▶ **Stored data**
BEGIN
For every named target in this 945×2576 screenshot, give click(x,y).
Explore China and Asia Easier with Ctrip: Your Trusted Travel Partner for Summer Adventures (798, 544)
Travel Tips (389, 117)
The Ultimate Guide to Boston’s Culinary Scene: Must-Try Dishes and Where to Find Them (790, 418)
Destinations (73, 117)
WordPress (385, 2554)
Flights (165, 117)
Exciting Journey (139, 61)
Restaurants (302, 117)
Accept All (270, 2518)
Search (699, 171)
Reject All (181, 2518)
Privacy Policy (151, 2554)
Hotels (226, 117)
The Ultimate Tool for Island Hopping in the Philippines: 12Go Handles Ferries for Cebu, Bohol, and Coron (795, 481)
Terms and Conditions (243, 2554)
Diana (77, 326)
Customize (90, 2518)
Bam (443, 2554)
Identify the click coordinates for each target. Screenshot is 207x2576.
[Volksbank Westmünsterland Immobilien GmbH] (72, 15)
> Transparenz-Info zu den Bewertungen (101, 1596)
END
BEGIN
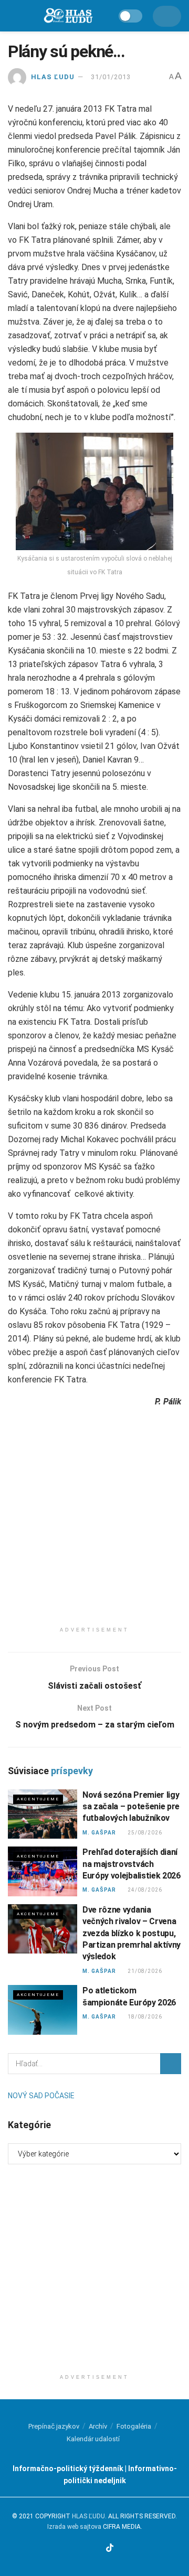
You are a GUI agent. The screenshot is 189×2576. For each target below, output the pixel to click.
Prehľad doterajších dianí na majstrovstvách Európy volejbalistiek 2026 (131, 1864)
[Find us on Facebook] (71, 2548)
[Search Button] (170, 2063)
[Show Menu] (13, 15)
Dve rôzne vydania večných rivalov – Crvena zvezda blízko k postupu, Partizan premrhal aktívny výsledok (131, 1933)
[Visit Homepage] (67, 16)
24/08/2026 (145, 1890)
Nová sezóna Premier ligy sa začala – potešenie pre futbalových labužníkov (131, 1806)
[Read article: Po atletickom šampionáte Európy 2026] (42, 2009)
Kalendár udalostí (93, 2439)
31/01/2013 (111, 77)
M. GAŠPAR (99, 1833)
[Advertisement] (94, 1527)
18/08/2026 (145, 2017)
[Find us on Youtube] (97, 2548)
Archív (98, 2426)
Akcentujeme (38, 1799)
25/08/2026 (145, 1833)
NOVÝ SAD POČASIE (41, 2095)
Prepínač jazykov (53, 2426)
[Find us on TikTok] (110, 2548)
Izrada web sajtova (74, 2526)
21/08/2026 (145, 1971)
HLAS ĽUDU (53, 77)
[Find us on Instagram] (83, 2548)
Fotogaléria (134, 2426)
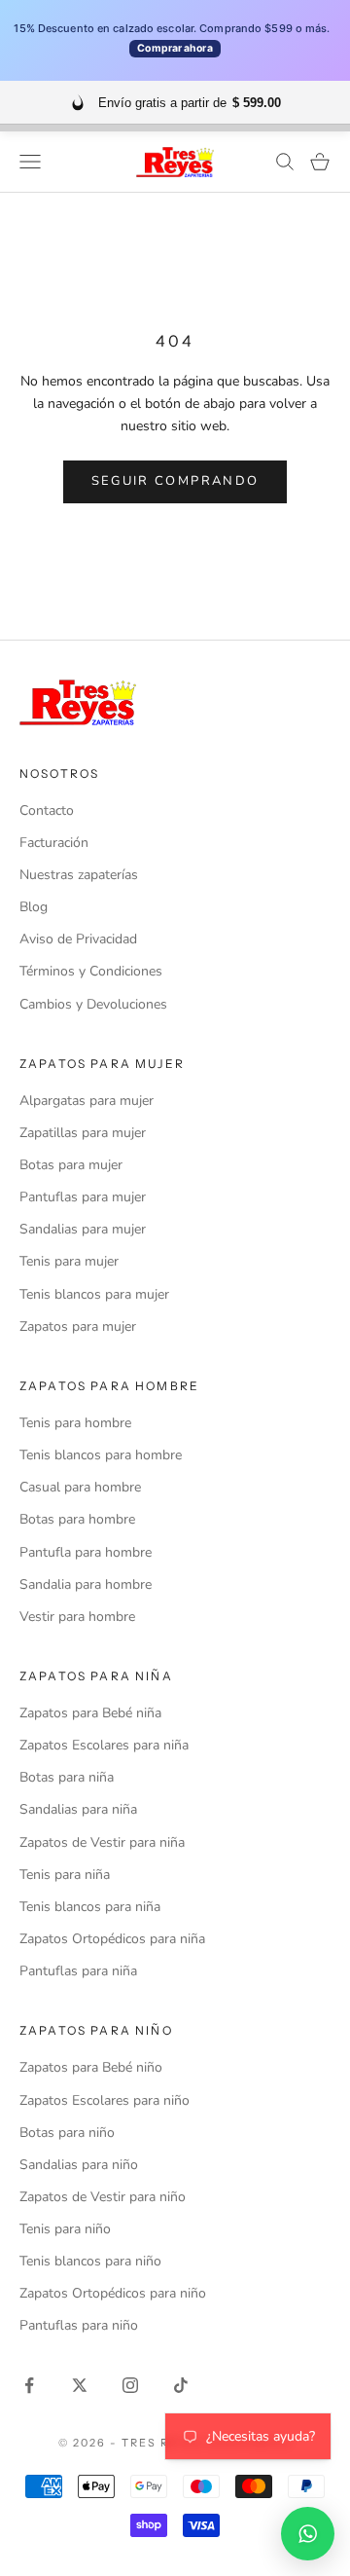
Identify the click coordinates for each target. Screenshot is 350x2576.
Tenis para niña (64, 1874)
END
▶ **Prompt**
Repeat, exactly as they stand above, the lines from the line with "[Search Button] (170, 2063)" to the line with "Archív (98, 2426)", both lines included.

▶ **Solution**
[Search Button] (170, 2063)
[Show Menu] (13, 15)
Dve rôzne vydania večných rivalov – Crvena zvezda blízko k postupu, Partizan premrhal aktívny výsledok (131, 1933)
[Visit Homepage] (67, 16)
24/08/2026 (145, 1890)
Nová sezóna Premier ligy sa začala – potešenie pre futbalových labužníkov (131, 1806)
[Read article: Po atletickom šampionáte Európy 2026] (42, 2009)
Kalendár udalostí (93, 2439)
31/01/2013 (111, 77)
M. GAŠPAR (99, 1833)
[Advertisement] (94, 1527)
18/08/2026 (145, 2017)
[Find us on Youtube] (97, 2548)
Archív (98, 2426)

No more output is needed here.